Saturday 24 July 2010

ancient stones in soggy sand

Nearly twenty years ago, I spent several summers digging Mesolithic sites in Scotland. We gridded the sites up into 50cm squares, shovelled out the deposits and sieved the lot, by hand and hose, sifting out tiny bits of flint from the mass of residue. Some of the lithics were recognisable tools (microliths, scrappers, limpet hammers, cores, etc.) and the vast majority consisted of crappy debitage, the detritus of pre-historic subsistence strategies and manufacturing. (See the 2 vols edited by Steve Mithen for a full report - http://www.thefreelibrary.com/Hunter-gatherer+landscape+archaeology%3A+the+Southern+Hebrides...-a084341540).
So it's with a sense of deja vu that I've spent the past couple of weeks digging 50cm squares in the sands of Cranbourne, looking for Indigenous artefacts - half a world away, different raw materials, but similar techniques in the way the stone tools were knapped thousands of years ago and the way we have been digging them up.
The sites here in Oz are more diffuse scatters of uncertain date than the intensive occupation sites we worked on in the Hebrides. The artefacts number in the hundreds rather than the hundreds of thousands, and can move up and down in sand quite significantly over time, thanks to the activity of burrowing insects and animals, as is evident from the shot-gun cartridges we found over 25cm down. We've found no evidence of hearths or other in situ features which we could date, but the silcrete bladelets and cores are beautiful nonetheless, impressive testimony to the resourcefulness and adaptability of Australia's indigenous inhabitants.

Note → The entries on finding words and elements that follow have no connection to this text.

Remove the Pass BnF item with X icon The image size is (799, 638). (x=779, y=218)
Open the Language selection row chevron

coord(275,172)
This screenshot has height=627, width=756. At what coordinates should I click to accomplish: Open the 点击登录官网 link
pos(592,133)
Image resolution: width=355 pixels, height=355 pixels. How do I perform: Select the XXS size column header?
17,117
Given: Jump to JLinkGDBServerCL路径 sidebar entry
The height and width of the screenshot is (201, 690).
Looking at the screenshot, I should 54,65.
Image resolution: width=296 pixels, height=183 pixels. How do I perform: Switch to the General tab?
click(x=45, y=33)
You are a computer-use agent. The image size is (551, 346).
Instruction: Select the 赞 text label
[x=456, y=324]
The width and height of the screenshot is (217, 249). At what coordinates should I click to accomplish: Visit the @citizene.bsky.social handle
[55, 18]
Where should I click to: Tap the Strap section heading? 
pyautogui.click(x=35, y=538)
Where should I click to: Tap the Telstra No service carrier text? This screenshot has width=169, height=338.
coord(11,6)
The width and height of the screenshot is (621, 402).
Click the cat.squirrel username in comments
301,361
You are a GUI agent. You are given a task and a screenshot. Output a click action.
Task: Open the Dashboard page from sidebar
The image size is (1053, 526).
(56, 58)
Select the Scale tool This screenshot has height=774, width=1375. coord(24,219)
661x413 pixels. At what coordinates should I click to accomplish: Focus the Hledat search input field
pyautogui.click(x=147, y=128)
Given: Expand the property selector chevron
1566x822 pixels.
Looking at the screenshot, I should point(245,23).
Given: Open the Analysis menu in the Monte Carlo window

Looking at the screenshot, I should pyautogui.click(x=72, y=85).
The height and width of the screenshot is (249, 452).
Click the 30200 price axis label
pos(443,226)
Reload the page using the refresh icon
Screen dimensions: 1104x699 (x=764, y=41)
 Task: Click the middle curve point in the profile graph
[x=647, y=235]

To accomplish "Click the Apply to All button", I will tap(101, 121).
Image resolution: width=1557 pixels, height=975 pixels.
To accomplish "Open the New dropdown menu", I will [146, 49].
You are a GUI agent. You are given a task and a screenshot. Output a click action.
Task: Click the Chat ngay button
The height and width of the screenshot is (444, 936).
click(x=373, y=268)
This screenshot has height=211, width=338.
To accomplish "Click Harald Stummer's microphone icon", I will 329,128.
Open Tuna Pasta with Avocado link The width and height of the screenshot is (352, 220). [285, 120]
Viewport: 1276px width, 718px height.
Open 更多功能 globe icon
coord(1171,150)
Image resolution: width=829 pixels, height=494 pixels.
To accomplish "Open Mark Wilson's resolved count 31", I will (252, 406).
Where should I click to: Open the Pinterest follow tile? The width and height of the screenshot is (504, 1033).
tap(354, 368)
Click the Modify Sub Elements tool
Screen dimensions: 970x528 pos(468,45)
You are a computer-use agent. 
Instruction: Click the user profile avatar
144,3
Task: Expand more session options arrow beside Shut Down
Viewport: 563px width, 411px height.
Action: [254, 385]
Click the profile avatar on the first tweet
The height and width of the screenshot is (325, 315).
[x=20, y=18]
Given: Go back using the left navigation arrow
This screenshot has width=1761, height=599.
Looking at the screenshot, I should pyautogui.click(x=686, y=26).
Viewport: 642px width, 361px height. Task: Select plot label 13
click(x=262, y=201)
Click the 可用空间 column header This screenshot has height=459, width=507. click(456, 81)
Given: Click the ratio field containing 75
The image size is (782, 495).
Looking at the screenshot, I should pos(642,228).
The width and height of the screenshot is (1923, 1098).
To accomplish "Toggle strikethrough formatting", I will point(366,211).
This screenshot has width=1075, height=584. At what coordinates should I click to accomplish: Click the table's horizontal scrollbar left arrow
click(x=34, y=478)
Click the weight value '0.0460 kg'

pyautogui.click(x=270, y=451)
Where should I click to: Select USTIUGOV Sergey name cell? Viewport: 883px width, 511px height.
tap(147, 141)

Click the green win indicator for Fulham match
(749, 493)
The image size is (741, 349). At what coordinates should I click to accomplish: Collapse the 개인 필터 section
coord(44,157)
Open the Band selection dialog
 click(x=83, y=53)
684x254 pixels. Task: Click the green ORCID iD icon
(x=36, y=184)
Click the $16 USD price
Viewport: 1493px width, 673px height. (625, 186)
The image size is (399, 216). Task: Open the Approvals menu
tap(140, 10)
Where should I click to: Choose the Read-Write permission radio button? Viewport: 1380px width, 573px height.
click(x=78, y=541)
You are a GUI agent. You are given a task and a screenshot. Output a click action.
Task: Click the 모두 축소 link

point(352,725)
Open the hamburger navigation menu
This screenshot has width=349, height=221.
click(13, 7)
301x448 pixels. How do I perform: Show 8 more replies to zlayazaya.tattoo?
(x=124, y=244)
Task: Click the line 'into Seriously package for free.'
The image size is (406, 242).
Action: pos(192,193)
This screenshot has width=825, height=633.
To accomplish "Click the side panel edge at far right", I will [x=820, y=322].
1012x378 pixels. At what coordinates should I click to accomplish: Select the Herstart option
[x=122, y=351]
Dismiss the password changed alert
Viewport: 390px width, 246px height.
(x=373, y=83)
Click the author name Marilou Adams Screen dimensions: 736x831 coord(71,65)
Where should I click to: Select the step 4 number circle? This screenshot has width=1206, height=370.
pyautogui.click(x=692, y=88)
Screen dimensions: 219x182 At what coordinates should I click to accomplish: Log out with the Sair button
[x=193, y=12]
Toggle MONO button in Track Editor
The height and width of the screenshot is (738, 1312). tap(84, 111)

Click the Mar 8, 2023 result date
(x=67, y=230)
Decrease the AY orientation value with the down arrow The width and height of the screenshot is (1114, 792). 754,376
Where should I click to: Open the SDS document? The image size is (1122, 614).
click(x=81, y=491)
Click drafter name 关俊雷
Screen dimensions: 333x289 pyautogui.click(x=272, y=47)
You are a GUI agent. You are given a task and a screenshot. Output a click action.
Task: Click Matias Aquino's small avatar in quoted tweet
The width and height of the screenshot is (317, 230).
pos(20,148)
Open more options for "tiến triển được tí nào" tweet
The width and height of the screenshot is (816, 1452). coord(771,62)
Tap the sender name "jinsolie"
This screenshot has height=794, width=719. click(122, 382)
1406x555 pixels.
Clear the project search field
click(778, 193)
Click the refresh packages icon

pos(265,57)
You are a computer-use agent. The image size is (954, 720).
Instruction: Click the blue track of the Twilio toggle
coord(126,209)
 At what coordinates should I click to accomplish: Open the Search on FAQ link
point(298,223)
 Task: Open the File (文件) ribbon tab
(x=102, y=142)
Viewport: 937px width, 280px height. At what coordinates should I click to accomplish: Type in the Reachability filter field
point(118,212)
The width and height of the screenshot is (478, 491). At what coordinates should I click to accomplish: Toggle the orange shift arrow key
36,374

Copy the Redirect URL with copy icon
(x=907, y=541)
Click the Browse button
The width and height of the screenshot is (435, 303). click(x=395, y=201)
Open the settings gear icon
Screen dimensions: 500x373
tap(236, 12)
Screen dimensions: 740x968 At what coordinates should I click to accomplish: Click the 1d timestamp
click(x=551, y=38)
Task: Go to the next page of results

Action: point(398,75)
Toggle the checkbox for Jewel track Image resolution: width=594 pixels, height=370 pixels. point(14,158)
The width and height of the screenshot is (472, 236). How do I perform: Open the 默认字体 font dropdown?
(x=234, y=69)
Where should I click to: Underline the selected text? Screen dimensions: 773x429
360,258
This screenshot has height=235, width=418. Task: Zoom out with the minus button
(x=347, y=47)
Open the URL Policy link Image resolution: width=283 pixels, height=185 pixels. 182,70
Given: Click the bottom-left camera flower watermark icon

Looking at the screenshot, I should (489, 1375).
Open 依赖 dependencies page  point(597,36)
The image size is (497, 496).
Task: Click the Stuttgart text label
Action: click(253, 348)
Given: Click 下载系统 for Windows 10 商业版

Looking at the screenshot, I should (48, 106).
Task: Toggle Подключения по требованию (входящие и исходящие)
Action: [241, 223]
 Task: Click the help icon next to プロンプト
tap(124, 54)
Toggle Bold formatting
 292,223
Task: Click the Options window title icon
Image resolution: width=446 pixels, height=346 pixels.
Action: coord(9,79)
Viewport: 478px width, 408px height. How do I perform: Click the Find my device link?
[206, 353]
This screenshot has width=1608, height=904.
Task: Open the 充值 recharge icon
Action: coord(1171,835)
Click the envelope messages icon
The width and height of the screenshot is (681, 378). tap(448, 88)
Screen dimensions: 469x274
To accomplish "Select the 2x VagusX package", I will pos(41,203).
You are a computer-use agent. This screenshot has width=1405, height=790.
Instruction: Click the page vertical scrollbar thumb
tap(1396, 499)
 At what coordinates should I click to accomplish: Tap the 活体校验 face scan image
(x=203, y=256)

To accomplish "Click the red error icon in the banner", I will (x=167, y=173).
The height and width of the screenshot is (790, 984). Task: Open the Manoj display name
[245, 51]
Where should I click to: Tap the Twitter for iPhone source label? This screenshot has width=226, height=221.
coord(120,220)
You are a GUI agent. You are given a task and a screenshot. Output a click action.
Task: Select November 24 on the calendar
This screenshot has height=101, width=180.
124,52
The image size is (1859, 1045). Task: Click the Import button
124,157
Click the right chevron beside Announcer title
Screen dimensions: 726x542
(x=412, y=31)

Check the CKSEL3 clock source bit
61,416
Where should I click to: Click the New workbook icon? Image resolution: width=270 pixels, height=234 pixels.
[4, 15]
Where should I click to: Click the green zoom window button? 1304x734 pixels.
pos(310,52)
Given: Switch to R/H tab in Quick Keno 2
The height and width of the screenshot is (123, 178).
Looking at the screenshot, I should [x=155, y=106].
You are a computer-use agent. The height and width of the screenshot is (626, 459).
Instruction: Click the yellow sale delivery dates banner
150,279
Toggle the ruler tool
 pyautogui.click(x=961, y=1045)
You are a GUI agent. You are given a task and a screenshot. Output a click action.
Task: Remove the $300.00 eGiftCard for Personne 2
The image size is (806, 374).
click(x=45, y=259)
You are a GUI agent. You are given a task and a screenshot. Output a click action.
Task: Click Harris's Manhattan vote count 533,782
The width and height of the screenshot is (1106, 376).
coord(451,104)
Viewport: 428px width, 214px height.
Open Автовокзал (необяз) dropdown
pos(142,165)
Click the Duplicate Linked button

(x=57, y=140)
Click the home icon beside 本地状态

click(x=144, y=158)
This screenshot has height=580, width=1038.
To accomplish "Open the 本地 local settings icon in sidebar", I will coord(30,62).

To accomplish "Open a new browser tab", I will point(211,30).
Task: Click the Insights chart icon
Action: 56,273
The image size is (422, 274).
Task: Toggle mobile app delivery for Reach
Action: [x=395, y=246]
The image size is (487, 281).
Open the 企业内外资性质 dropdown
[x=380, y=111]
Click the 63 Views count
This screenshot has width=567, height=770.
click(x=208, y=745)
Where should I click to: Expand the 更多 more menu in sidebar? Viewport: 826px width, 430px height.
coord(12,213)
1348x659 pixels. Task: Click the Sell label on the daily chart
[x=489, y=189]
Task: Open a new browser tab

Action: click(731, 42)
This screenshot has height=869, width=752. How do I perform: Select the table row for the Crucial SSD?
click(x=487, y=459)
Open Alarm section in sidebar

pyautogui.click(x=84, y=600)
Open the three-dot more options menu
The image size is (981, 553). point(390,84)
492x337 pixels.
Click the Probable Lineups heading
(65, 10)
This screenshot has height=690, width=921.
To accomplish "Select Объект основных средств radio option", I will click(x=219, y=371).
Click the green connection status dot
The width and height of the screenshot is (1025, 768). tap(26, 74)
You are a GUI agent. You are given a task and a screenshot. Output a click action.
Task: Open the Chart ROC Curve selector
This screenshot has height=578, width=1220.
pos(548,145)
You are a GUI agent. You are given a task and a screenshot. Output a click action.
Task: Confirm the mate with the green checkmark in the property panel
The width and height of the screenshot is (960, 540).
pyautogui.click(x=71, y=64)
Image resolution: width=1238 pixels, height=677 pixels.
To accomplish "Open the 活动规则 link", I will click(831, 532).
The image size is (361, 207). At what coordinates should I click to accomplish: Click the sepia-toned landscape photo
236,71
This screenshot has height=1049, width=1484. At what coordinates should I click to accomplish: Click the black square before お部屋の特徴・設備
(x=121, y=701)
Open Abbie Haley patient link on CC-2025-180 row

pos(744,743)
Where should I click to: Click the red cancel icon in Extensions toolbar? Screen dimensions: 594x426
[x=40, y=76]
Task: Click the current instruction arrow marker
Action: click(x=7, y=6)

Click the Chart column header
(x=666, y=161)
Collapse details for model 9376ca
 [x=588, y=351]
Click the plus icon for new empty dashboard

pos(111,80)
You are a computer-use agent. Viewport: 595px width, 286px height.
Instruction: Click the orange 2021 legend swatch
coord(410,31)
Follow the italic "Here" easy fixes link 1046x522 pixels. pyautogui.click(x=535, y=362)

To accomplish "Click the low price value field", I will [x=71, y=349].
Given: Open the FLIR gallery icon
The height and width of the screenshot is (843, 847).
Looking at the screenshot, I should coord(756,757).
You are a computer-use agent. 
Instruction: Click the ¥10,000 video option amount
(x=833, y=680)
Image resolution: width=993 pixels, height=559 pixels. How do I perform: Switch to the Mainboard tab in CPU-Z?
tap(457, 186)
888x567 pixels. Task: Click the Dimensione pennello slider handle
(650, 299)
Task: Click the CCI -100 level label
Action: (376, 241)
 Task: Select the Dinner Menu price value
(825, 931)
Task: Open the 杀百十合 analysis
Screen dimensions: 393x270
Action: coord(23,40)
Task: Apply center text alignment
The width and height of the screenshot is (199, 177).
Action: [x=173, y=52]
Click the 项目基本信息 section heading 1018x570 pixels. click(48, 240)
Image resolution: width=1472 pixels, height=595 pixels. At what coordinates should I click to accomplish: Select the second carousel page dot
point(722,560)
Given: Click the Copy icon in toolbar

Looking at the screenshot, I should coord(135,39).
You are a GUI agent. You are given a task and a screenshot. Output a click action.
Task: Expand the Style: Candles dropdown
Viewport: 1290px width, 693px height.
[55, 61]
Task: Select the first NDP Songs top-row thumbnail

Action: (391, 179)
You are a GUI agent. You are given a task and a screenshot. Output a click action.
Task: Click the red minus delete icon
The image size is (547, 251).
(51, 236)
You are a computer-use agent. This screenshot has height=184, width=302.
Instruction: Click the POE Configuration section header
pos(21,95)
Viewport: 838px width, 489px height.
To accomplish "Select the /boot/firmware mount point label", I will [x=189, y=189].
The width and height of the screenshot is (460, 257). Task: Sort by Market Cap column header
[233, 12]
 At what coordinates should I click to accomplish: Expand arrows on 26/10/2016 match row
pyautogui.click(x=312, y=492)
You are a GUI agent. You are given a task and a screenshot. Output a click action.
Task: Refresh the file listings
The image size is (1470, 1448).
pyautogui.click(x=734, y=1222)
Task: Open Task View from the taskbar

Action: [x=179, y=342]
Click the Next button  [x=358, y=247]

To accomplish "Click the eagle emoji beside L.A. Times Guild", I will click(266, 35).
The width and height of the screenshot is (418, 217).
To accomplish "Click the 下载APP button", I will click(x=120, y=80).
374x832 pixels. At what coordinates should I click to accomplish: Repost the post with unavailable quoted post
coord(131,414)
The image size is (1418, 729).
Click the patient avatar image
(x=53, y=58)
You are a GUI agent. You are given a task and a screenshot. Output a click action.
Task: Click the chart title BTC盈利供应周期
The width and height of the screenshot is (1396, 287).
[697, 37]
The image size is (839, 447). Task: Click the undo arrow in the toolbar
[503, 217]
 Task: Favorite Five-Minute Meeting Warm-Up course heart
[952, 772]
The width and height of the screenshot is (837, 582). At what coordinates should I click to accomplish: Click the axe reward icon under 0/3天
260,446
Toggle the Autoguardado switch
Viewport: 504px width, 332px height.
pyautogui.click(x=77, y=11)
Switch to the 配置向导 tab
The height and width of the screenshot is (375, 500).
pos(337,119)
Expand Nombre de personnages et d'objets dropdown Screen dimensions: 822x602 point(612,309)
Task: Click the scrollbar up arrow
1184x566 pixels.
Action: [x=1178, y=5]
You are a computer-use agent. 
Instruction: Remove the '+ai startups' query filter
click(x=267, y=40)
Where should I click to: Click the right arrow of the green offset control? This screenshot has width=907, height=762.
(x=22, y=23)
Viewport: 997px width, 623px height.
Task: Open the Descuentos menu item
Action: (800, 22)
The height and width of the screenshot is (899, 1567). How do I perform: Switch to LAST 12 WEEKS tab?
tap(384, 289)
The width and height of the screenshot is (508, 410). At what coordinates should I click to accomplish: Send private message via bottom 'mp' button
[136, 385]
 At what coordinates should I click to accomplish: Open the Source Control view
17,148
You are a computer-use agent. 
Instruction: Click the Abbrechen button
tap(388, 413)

At times the weather's been comparable too (although it's mid-winter here, rather than mid-summer when we dug in the Hebrides), but it makes little difference when you're wet-sieving, so long as you have the proper gear. Perhaps it's no coincidence then that the team here includes 2 from Ireland, 1 from Scotland and a Canadian! You'd think we'd've had enough of getting cold and wet... at least the pay is considerably better.